→ Activity
Set down, unchanged, the line holding "synchronizacji' group label" and all lines that follow it to the end of the material, leaving pictures out.

###

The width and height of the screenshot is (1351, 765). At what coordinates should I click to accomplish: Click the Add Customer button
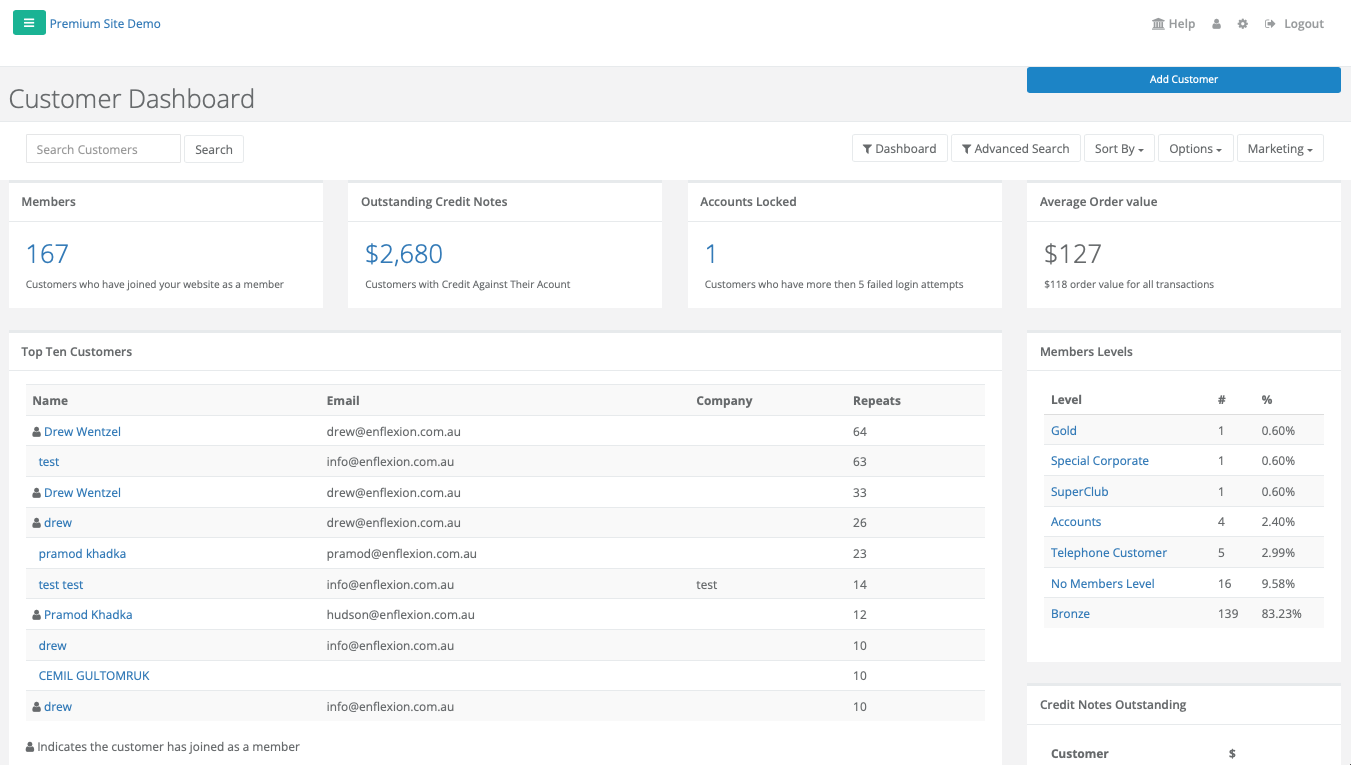pos(1183,80)
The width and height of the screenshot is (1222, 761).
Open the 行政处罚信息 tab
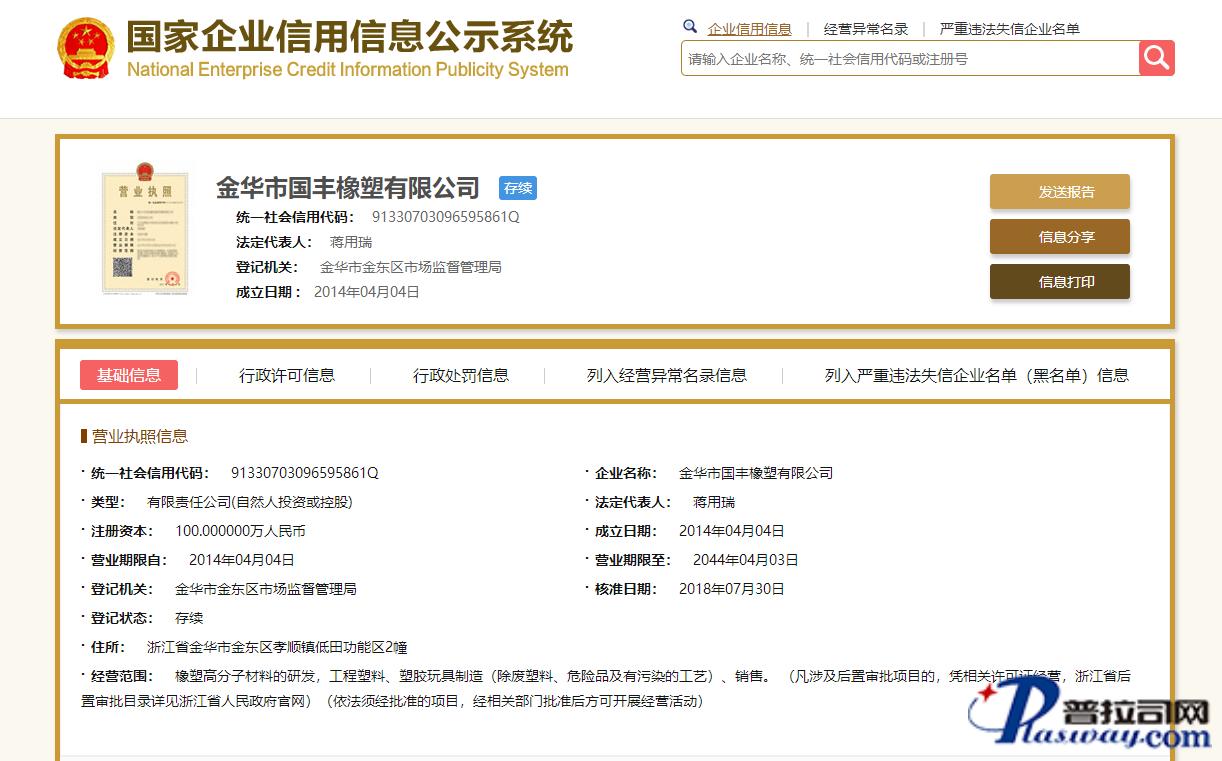tap(461, 375)
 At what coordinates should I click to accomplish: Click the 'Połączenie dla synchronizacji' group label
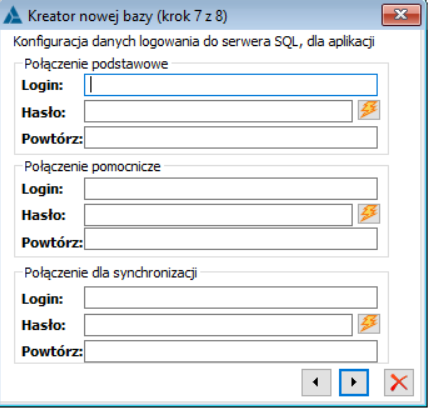(111, 273)
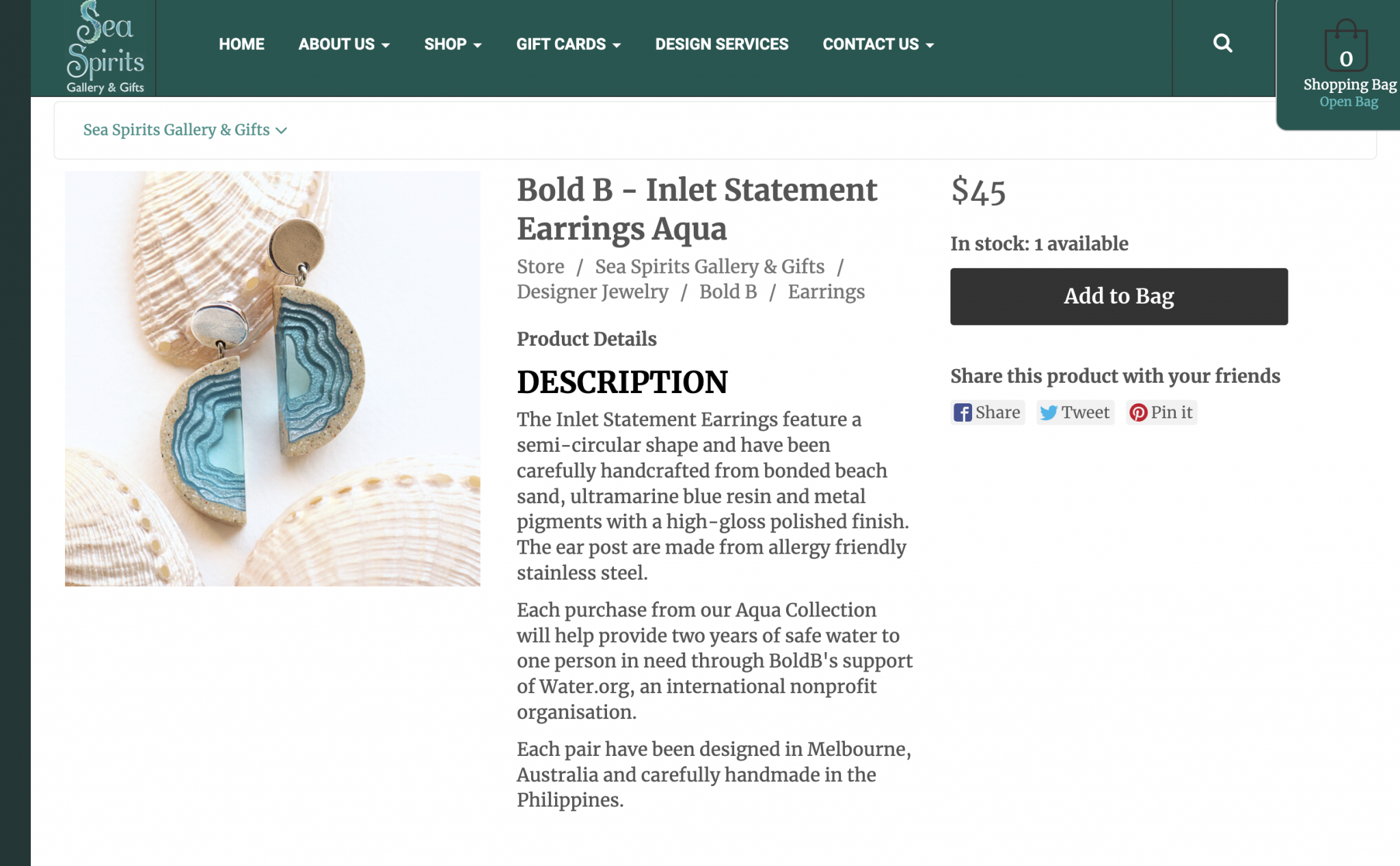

###

→ Solution
 At what coordinates should I click to accomplish: Click the 'Połączenie dla synchronizacji' group label
(111, 273)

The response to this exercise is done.